> [Set of tasks]:
1) In the speech on bushfire readiness in Gippsland, roughly how much did the government spend rolling out the emergency alert system across Australia?
2) Using the speech on bushfire readiness in Gippsland, explain why people should not expect timely advice from the emergency alert system during an emergency.
3) Write a continuation of the speech on bushfire readiness in Gippsland, starting after its final sentence.

> [Document text]:
Unfortunately, in this case it took several days to repair the landline service. As we approach the summer bushfire season events like this highlight what an unsatisfactory risk is posed to my community if we do not improve our mobile phone services. I urge the community of Gippsland to prepare early for this year’s bushfire season. Nothing takes the place of extensive preparation and development of your own bushfire survival plan to protect your family and property.
I also hasten to add that members of a community should not rely on the emergency alert system that the government has rolled out across Australia at a cost of about $26 million. I am not condemning that system in any way whatsoever; I am simply making the point that you should not depend on it completely. Also, do not expect to receive timely advice in an emergency situation, because some of the most bushfire prone areas in my electorate are those that have the worst mobile phone coverage and the emergency alert text system that has been rolled out will not reach many people in the Gippsland area.

> [Raw data]:
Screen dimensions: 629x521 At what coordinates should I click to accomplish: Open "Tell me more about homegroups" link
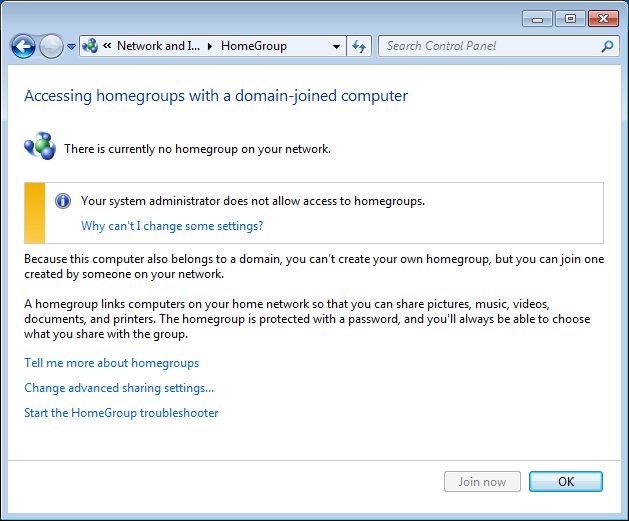111,363
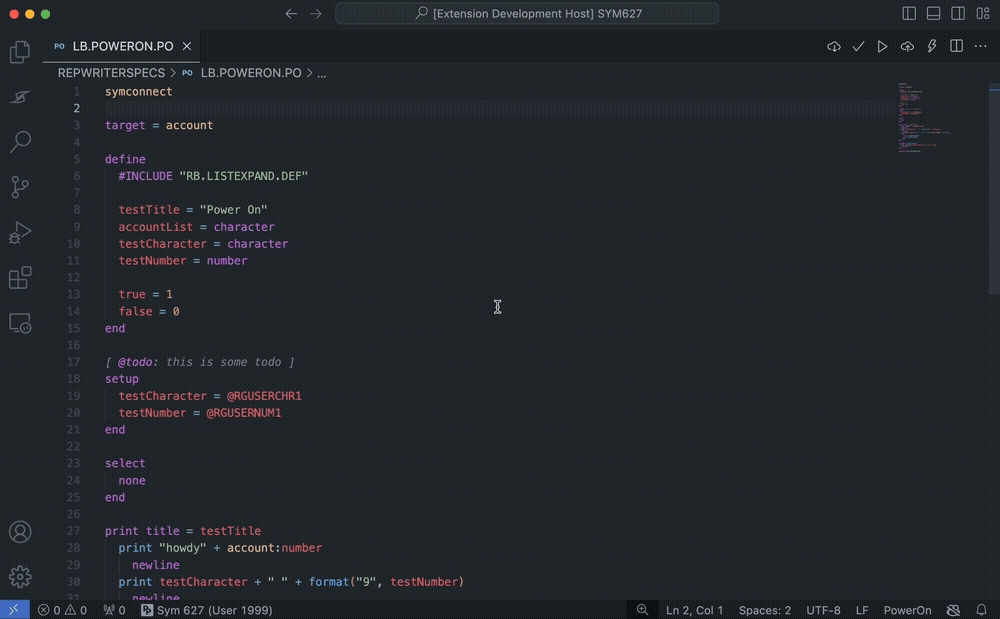
Task: Click the errors and warnings count
Action: coord(62,610)
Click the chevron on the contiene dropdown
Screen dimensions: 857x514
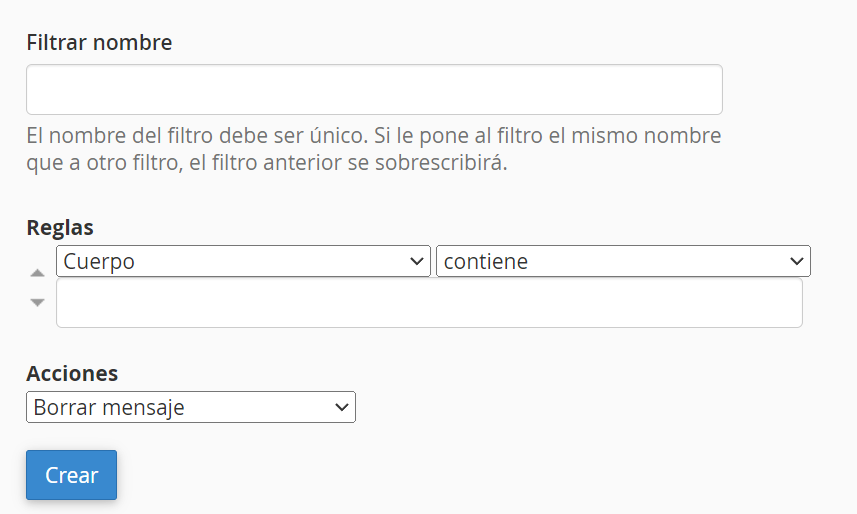[797, 261]
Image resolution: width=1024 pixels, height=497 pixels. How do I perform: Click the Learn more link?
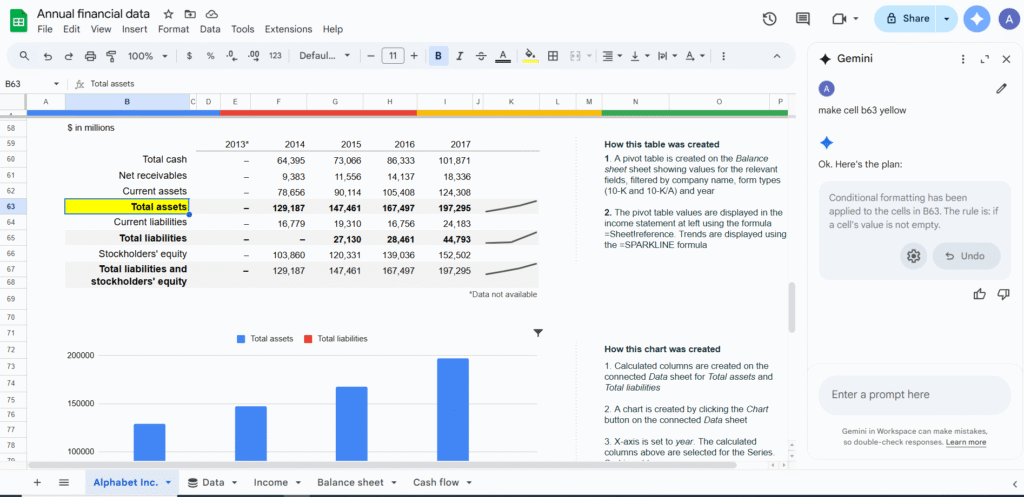[966, 442]
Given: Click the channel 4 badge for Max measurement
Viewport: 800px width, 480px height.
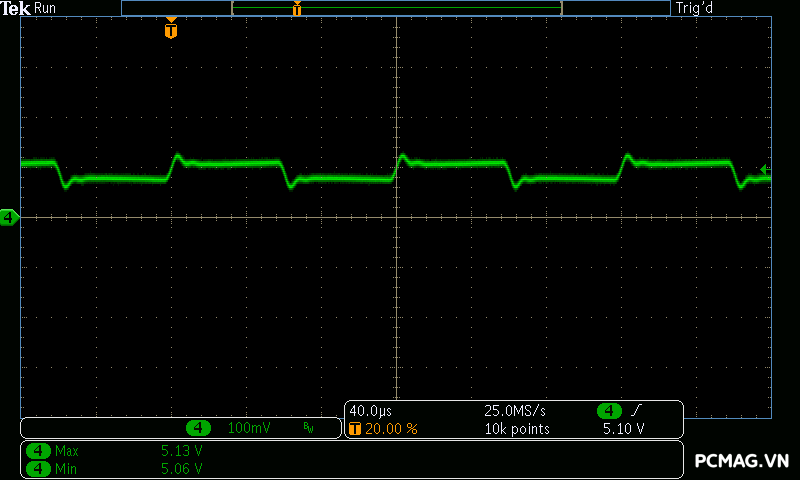Looking at the screenshot, I should coord(38,451).
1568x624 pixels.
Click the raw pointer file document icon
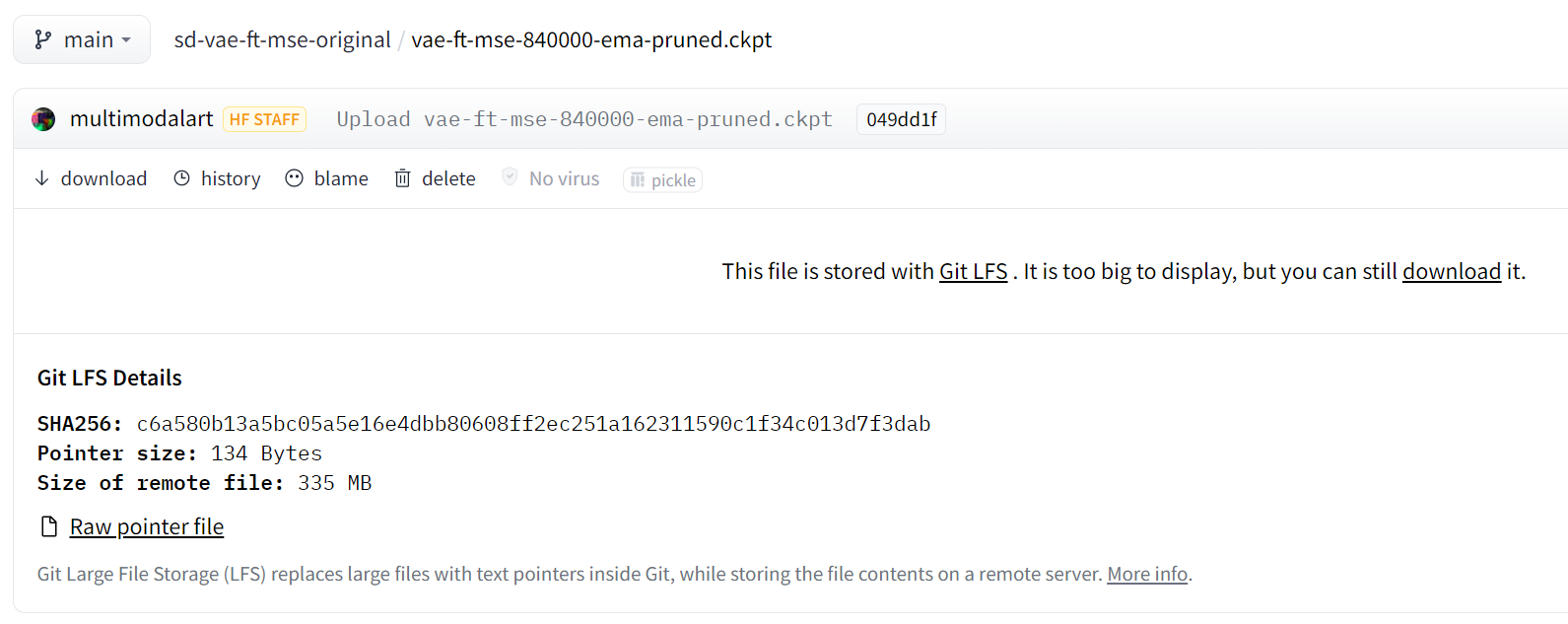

> [Exercise responses]:
1) About $26 million.

2) Some of the most bushfire-prone areas in the electorate have the worst mobile phone coverage. As a result, the emergency alert text system will not reach many people in Gippsland.

3)
As the system is developed further—and there are plans that messages will be able to be sent based on the location of the mobile phone—it will be critical that mobile phone black spots are eliminated in many of these regional areas I have talked about. From some of the national parks around the Latrobe Valley, to the Grampians in the high country and to some of the more remote coastal areas in Gippsland, the areas with the worst mobile phone coverage are the most likely to be affected by bushfires this summer. It would be illogical to keep spending money on expanding and improving the emergency alert system without also investing in infrastructure to fix the mobile phone black spots in regional areas like Gippsland.
On a completely unrelated point it has come to my attention that one of our attendants, Amy Constable, will be leaving us in a couple of days. Amy was just in the chamber a few moments ago. She is going to study in Leeds for six months. We wish her well. She has been a great asset to the parliament.